Mom: The public humiliation of the Puerto Rican people is unacceptable, but typical of the Trump government. I feel that Puerto Rico has been the forgotten child, they have taken all its resources and not given the Island the support needed to compete in the 21st century. In many aspects, Puerto Rico is like a third world country in its infrastructure, preparedness for emergencies and in the lack of medical standards.

Me: Many Puerto Ricans in the states have been unable to contact family on the Island due to major loss of power and internet causing widespread anxiety. Have you heard any updates from family on the island?

Grandma: I have only gotten updates from two of my family members but have not been able to contact any other family.

Me: Clearly there is much reason to be concerned, what worries you the most in this situation?

Grandpa: I have only been able to speak to one family member and she is barely getting by without food, water, electricity and cash. I am extremely worried; I have three siblings and haven’t spoken to any of them. I hope and pray that they are OK. I have sent them a package but I’m not certain it will get there.

Grandma: They don’t have any food, electricity and water. In addition, the bank was only able to give them $100 of their social security check because they had limited amount of money available.

Me: Long before Hurricane Maria hit, Puerto Rico was already plagued by a litany of issues thanks to years of neglect and stagnation caused by the United States’s disregard of the Island. The poverty rate was at 45%, unemployment 10%, and the Island had already sought bankruptcy relief in federal courts this year (the first United States territory or state to take such drastic measures). How do you see Puerto Rico recovering from this?

Grandpa: It will take a long time, but the Island will recover. I hope that the government provides the Island the help it needs. I have seen [the destruction of] my town and the restoration of its the streets and businesses will take a lot of time and money.

Mom: The effects of this natural disaster will be felt for a long time. Before the hurricane, the youth and professionals of Puerto Rico were already leaving the island in hopes of outside opportunities due to the brain drain phenomenon. The exodus will continue and perhaps at a faster rate.

Me: I agree, the recovery of the Island will certainly be a long journey, one made even harder, longer, and more costly if the government’s apathy continues. What role do you think the government should have in recovery efforts?

Grandpa: Unfortunately, we do sometimes feel like second class citizens. We need the same level of aid and attention that was provided to Houston.

This is just the story of one family affected by Hurricane Maria. There are many more like us who have not been able to contact family and mourn the destruction of places we loved.

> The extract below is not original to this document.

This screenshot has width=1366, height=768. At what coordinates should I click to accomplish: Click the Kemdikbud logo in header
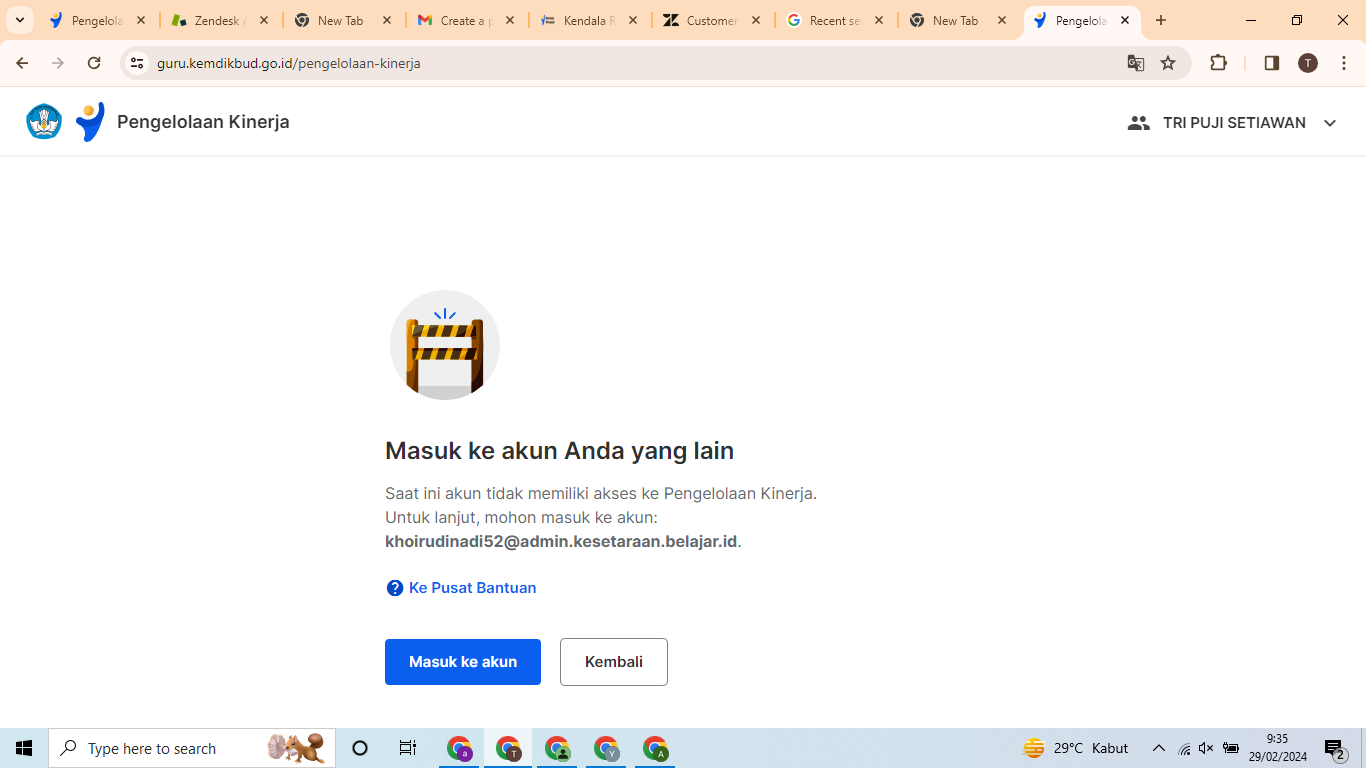(44, 122)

There is an even greater number whose situations are more dire. It’s easy to listen to the news surrounding Puerto Rico and feel empathetic or somber. $74 million in debt. 45 deaths. 55% without clean water. 80% of agriculture destroyed. 425 years of foreign occupation. The numbers are daunting, but looking past the statistics is what gives us the most sobering view of all. It is vital to look at a natural disaster of this proportion through a human lens so that we do not become lost in the stats. Without keeping this reality in mind, the numbers begin to numb. Trump is not just an angry orange man that’s there to scoff and laugh at. His actions have real, human consequences. Your action or inaction has consequences too. Do what you can to support the people of Puerto Rico. Don’t take Trump’s approach of mocking the Island and throwing paper towels into the crowd like he’s a mascot blasting off a tee shirt gun at half time. Talk to Puerto Ricans. Listen to them. Don’t only empathize, put that sympathy into effective action.

Make sure to join us and show your support for the people of Puerto Rico at our party this weekend! Bring a $5 donation or any of the goods listed in our Facebook event for entry; all profits will go to relief efforts.

As for Puerto Ricans, we're not going to wait around for everything to be done for us, as Trump claims. We are going to keep doing what we've always done, work our asses off.